After Johnny was mistakenly reported as killed, the next time we see him he is in a healing chamber, submerged in green-underlit translucent fluid, resting on form-fitting clear plastic supports. He breathes through a tube, and a pair of small robot arms work busily to regenerate the damaged tissue in his leg.
The main reason to discuss this chamber on a blog about interfaces is the material choice of the outside of the chamber. By being surrounded completely in a transparent material (glass? plexiglass? transparent aluminum?), it means that physicians can keep an eye on progress, and he can have visual interactions with visitors, as we see when Dizzy and Ace visit to share with him his mistaken death certificate (and for Dizzy to leave him a kiss.) Additionally it gives Johnny something to look at during the long hours of recuperation.

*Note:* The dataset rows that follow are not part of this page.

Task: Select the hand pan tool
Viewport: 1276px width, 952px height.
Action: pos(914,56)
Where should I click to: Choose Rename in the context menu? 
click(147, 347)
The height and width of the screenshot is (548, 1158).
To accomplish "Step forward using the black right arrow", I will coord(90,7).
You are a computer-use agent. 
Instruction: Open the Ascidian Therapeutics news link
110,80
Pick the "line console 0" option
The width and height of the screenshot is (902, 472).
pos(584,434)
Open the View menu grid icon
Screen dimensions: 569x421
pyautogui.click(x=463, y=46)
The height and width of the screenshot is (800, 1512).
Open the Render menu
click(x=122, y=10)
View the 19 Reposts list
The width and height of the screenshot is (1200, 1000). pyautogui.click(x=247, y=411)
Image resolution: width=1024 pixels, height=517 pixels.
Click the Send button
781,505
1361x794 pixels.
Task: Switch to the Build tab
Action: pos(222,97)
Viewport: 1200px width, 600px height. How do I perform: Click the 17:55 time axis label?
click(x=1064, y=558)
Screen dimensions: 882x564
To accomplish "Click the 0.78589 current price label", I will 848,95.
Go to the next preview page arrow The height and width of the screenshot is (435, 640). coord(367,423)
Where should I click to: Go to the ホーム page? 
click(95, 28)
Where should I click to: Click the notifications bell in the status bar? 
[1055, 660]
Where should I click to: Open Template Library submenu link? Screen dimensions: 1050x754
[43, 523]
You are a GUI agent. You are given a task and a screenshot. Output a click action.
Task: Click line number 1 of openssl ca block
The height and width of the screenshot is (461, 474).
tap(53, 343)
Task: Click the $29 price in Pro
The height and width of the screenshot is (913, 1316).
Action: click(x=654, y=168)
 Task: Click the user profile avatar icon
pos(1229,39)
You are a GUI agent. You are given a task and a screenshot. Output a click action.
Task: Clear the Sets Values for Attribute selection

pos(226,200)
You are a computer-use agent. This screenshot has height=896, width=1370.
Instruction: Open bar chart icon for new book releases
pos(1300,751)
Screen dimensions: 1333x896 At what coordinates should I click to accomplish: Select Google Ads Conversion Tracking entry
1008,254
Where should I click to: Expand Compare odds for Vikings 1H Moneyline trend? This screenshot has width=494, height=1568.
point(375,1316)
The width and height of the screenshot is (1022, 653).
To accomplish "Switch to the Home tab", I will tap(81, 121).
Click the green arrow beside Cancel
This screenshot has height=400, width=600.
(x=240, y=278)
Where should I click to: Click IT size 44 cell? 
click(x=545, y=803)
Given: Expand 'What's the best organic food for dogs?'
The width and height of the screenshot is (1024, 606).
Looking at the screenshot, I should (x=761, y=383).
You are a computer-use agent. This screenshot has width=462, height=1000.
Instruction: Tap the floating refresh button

I’m not sure why the green light is necessary. The scene implies that it could serve some part in the healing process, but if not, I wonder if an amber light might signal a more human, nurturing warmth to Johnny and visitors. Narratively, you’d want to avoid anything too yellow or run the risk of the audience’s first interpretations drifting too far to the Andres-Serrano-esque.
The initial invasion of Klendathu is disastrous, and our hero Rico suffers a massive penetration wound in combat, with an Arachnid digging its massive, thorn-like pincer straight through his thigh.
Rico is (spoiler alert) mistakenly reported as deceased. (There’s perhaps some argument for outfitting soldiers with networked biometrics so this sort of mistake can’t be made, but that’s another post.)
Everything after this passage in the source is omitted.